How Organizations Can Protect Their Customers, IT Systems and Data
Of course, many of the talking points on the list above are also applicable to businesses through employee training. But here are a few other things that businesses and organizations can do:
- Provide cyber awareness training to all employees. The first step to fighting any type of cyber fraud issues is to educate your users about the different types of dangers that exist. This includes educating about phishing, smishing, vishing, and other types of cyber threats. Many of the things we covered in the last section are things you can cover in your training.

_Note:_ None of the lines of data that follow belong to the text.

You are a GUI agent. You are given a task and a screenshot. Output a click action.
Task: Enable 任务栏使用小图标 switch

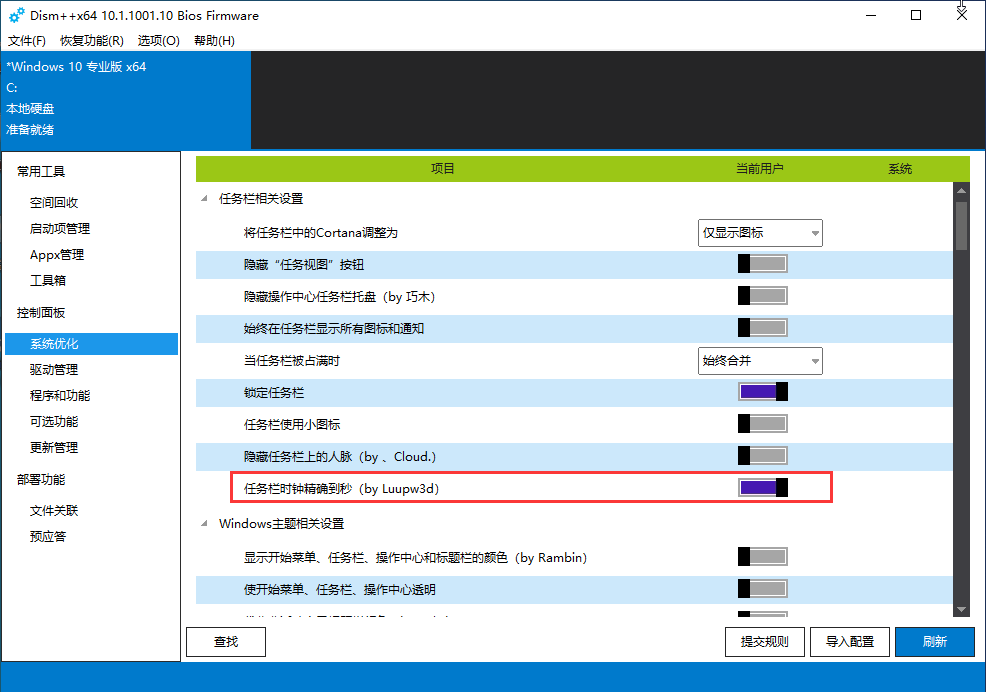click(x=762, y=424)
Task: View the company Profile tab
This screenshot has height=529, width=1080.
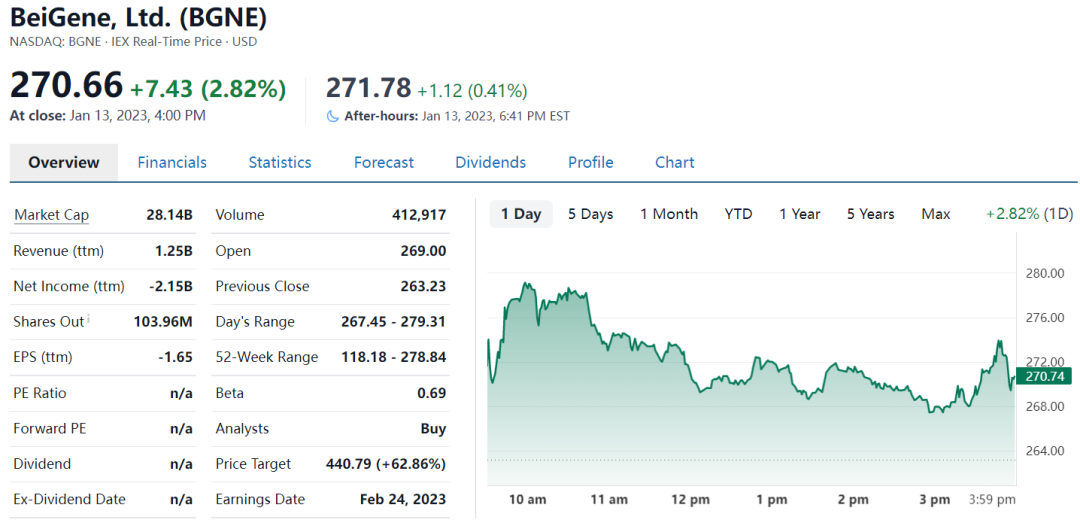Action: point(591,162)
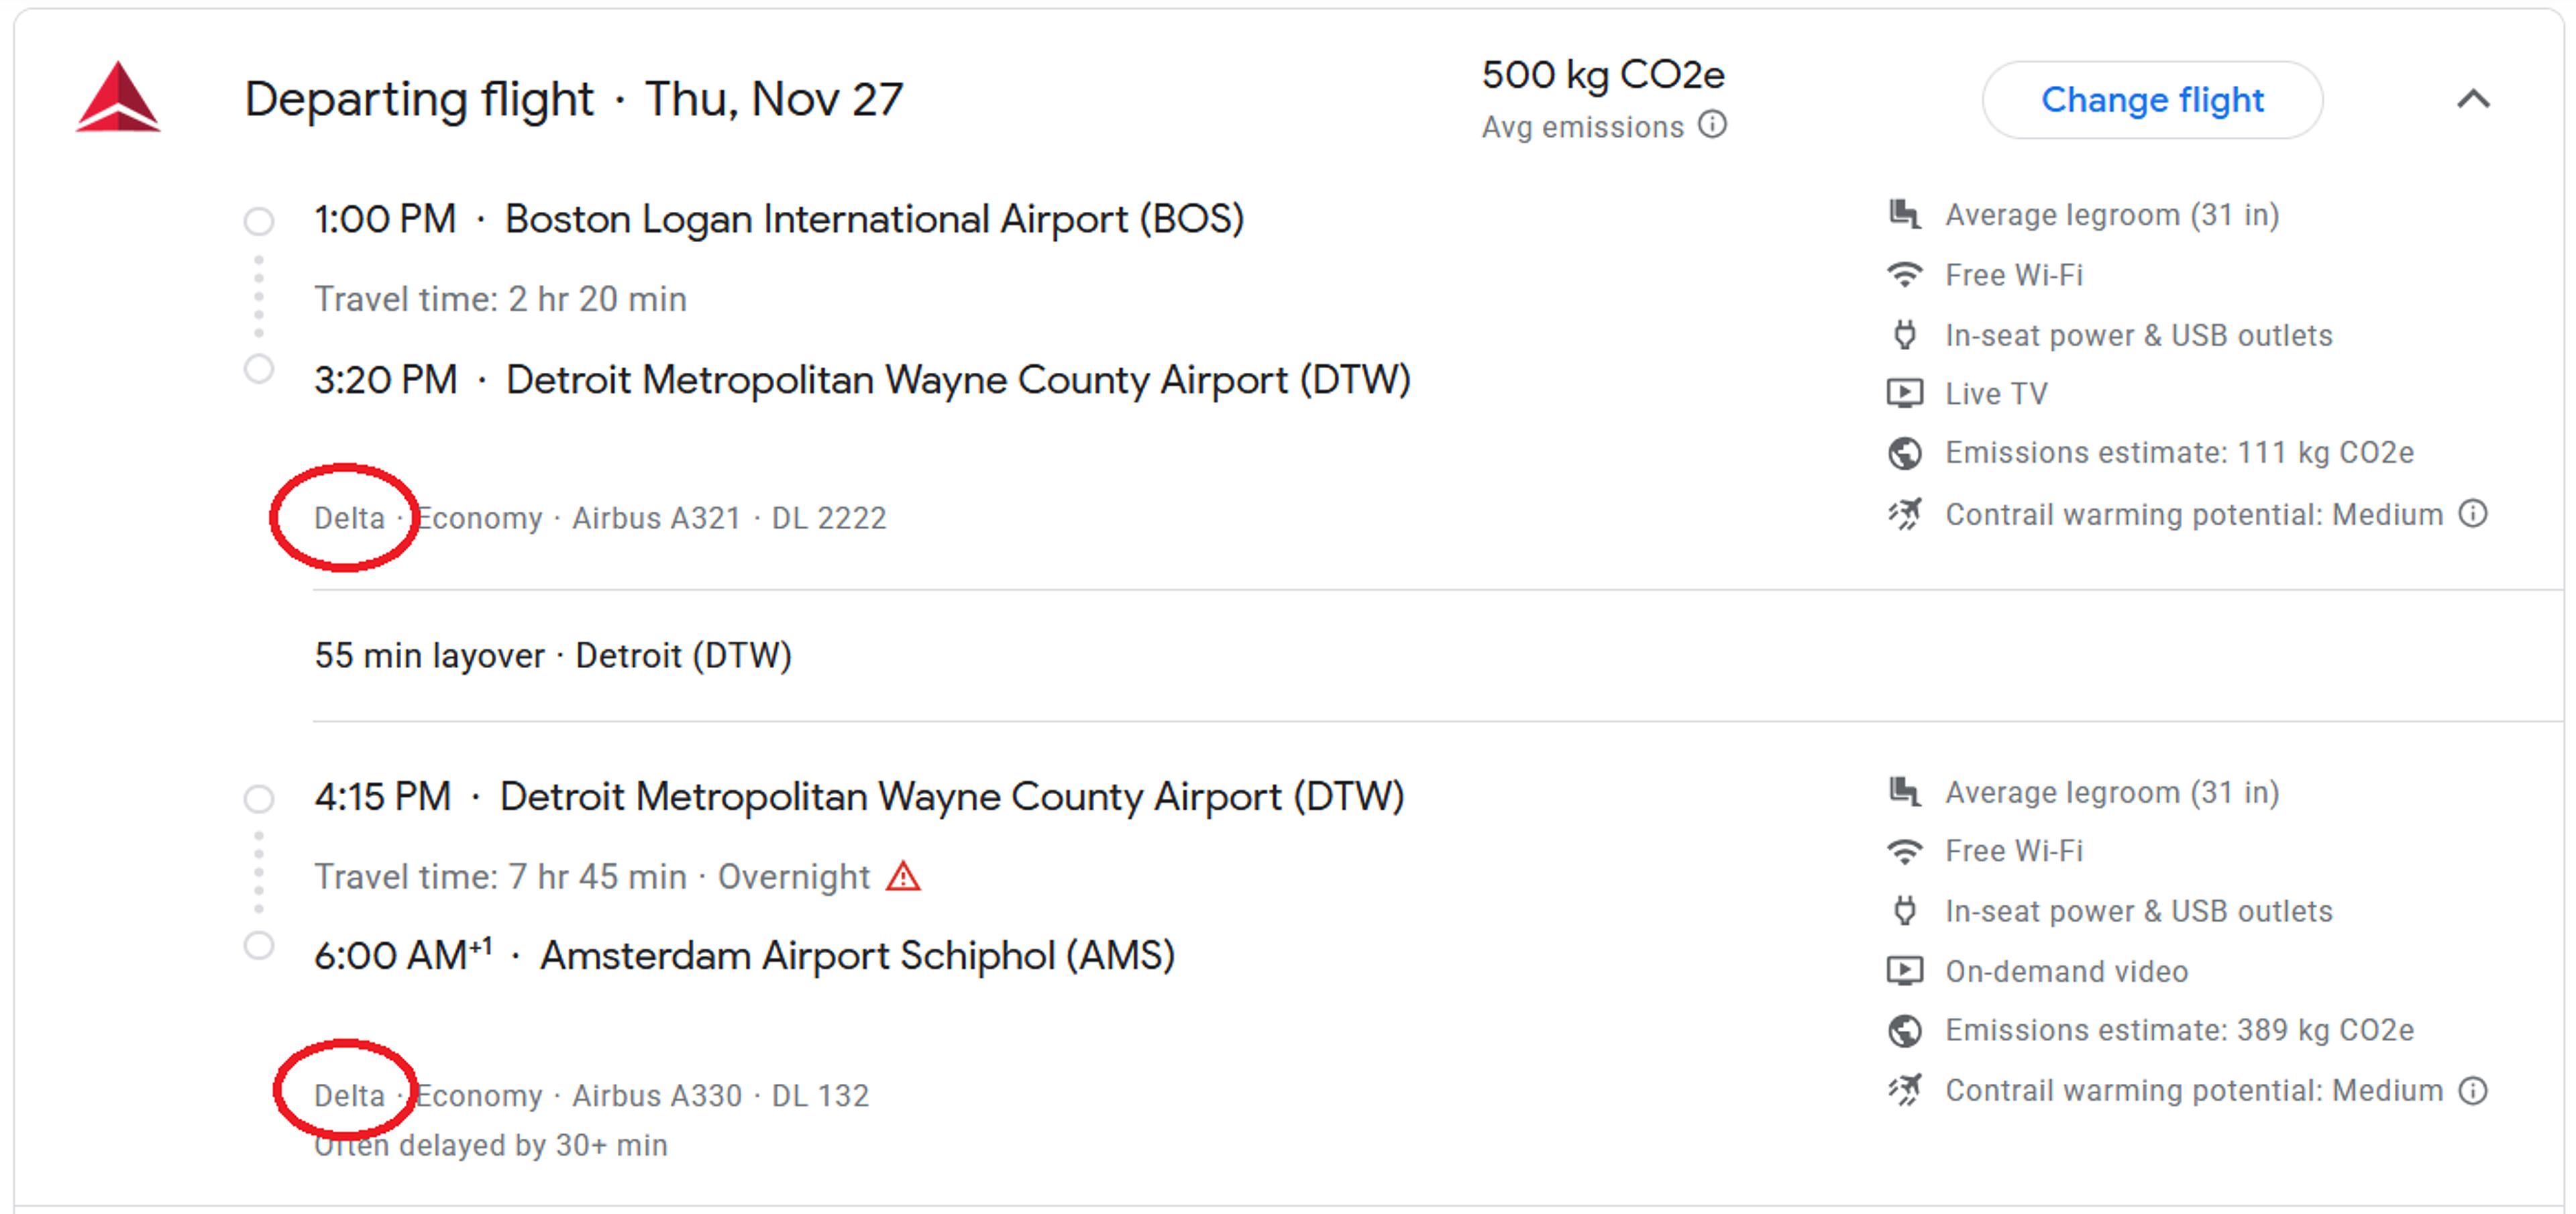2576x1214 pixels.
Task: Select the 4:15 PM Detroit departure stop
Action: click(260, 798)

- Implement a BYOD policy. If you’re one of the many organizations that allows (or requires) your employees to use their personal devices for work, then this is for you. Create a policy that outlines rules that your employees need to follow when using personal devices and how your IT team will support those devices. This can help you mitigate security risks by controlling how your employees use those devices.
- Use access controls to limit access to only those who need it. You and I know that not everyone within your organization needs access to everything. This is why you should limit access to websites, databases, networks and other essential systems to only those who need access to do their jobs. By limiting access, you’re reducing your potential exposure in the event that someone’s account becomes compromised through smishing or other social engineering efforts.
- Provide a way for customers to notify you about potential scams. In our digital world, it’s always a good idea as an organization to give customers a way to report suspicious messages or suspected fraud.
- Notify customers about potential SMS phishing scams. If you receive word that someone is impersonating your organization, be sure to inform your customers as soon as possible via email. Be sure to reiterate that your organization would never ask customers to verify account information through text messages, social channels, or email.
- How to Report SMS Phishing Attacks and Text-Based Fraud
- Well, if you’re in the U.K., there’s a new SMS SenderID Protection Registry that’s trying to crack down on SMS phishing text messages for you. So, that’s good news. According to the Mobile Ecosystem Forum (MEF), so far in 2020, “there are more than 50 bank and Government brands being protected by the Registry, with over 14 banks and Government agencies participating.”
Now, if you’re in the U.S. and receive a message that you suspect is an SMS phishing text message, you should report it to the Federal Communications Commission (FCC), and the FBI’s Internet Crime Complaint Center (IC3). (USA.gov’s Online Safety site says that they’ll be able to forward your complaint on to the appropriate local, state, federal or international law enforcement agency.) Of course, you can also report these types of messages to your mobile carriers as well:
Report smishing and spam text messages to AT&T
Report suspicious calls, texts or emails claiming to be Sprint
Report suspicious and spam texts to T-Mobile
Final Thoughts on Smishing
Smishing text message scams aren’t new, but they’re also not going anywhere any time soon. Smishing is definitely one of the areas that every organization should cover in their cyber awareness trainings. This is particularly the case as more individuals use personal and company-issued mobile devices to handle business-related functions.
Cybercriminals are always looking for new ways to target potential victims, or to put new spins on old tricks. I hope this article has provided you with what you need to ensure that you and your employees don’t become the next victims of SMS phishing scams.